A proximidade excessiva, quase obscena, de Aras com o presidente Bolsonaro traz o descrédito ao corpo de procuradores
O procurador-geral da República, Augusto Aras, não consegue nem mesmo entrar no elevador cheio na sede de Brasília da instituição que preside, tamanho o desconforto que está provocando entre seus pares.
A proximidade excessiva, quase obscena, com o presidente Bolsonaro, a quem cabe a Aras julgar no caso da interferência na Polícia Federal, traz o descrédito ao corpo de procuradores. Não é por acaso que surgiu o abaixo-assinado, com assinaturas de mais da metade dos componentes do Ministério Público, para tornar lei a praxe de o presidente da República ter que escolher de uma lista tríplice o ocupante do cargo.
Aras colocou-se à margem da corporação, não participando da disputa, atitude que agradou a Bolsonaro. Mesmo assim, a revolta interna o atinge, a ponto de ter havido uma reação branca dos procuradores, que se recusaram a ajudá-lo a escrever a manifestação da PGR contra o inquérito das fake news.
Em Brasília, já há quem o chame de procurador-geral do Bolsonaro. Ou quem diga que o governo tem hoje três pessoas exercendo o cargo de advogado-geral da União: o próprio, José Levi, o atual ministro da Justiça e Segurança Pública, André Mendonça, e o procurador-geral da República, Augusto Aras.
Os dois últimos, por sinal, disputando vagas no Supremo Tribunal Federal, a cenoura com que Bolsonaro lhes acena para conseguir que assumam tarefas incompatíveis com os cargos que ocupam. Por isso, há no Congresso uma movimentação para aprovar uma lei que impediria que o procurador-geral da República fosse reconduzido ao cargo, e também exigiria uma quarentena para que pudesse assumir cargo no governo depois de terminar seu mandato.
Mendonça, por exemplo, não seria o mais indicado para assinar a petição do habeas corpus para o ministro da Educação, Abraham Weintraub, no Supremo Tribunal Federal. Seria tarefa de José Levi, mas Bolsonaro queria que o ato tivesse uma demonstração política de repúdio à convocação de seu ministro e de todos os que foram alvo da ação da Polícia Federal na quarta-feira. É esse tipo de solidariedade política que Bolsonaro exigia, e nunca obteve, de Sergio Moro.

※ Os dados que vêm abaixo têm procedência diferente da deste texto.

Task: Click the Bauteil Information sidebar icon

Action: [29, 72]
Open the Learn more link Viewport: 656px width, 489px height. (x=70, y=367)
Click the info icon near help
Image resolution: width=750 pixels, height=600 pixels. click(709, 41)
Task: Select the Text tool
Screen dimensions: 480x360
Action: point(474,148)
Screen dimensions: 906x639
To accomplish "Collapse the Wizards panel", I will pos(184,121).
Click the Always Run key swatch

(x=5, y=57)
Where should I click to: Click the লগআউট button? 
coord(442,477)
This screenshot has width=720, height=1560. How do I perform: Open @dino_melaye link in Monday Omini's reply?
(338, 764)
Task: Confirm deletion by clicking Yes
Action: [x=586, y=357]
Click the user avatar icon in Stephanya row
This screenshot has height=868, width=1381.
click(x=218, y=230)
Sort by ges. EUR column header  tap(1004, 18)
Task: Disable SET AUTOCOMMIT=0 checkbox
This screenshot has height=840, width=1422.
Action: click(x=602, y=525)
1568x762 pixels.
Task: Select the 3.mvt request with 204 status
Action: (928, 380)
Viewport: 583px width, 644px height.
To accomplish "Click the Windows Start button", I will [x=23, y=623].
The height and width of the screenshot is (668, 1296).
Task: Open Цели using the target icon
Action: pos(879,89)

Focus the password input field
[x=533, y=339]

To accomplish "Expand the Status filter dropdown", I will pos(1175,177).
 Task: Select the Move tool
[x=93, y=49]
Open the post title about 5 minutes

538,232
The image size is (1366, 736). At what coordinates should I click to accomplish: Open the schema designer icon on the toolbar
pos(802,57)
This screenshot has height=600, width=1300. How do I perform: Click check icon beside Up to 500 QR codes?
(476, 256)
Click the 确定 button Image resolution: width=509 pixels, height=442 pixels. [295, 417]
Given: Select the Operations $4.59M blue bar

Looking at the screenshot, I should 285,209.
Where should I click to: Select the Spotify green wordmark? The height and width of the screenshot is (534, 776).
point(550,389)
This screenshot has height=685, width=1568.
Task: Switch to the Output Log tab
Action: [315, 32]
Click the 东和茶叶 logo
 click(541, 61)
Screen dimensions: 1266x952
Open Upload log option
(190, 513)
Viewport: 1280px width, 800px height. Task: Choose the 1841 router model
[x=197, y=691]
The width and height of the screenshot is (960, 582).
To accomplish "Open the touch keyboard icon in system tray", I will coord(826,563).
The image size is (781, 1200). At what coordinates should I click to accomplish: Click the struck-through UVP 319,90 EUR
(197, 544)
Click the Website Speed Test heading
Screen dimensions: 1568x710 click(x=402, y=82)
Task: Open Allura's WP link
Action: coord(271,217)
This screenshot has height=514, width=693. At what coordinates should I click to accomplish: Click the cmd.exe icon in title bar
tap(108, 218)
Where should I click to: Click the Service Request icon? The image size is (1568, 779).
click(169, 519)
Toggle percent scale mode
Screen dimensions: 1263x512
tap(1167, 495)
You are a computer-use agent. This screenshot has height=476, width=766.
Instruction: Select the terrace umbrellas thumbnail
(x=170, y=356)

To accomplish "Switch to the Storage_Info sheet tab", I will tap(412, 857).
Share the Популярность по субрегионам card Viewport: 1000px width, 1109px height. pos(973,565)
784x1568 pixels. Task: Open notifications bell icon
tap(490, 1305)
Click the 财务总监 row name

Aliás, este governo é tão disfuncional que, na fatídica reunião ministerial, Bolsonaro estranhou que ministros fossem elogiados enquanto ele recebia críticas da imprensa. Criou-se até uma campanha nas mídias sociais estimulando elogios ao ministro da Educação, Abraham Weintraub, para que fosse demitido por ciúmes de Bolsonaro.
O humor tem sua razão de ser, mas, de repente, Weintraub, que estava sob críticas de alas do Planalto que o consideram, além de incompetente, um gerador de atritos com a sociedade, passou a ser um símbolo dos extremistas após ter dito na reunião que colocaria “os vagabundos do Supremo” na cadeia.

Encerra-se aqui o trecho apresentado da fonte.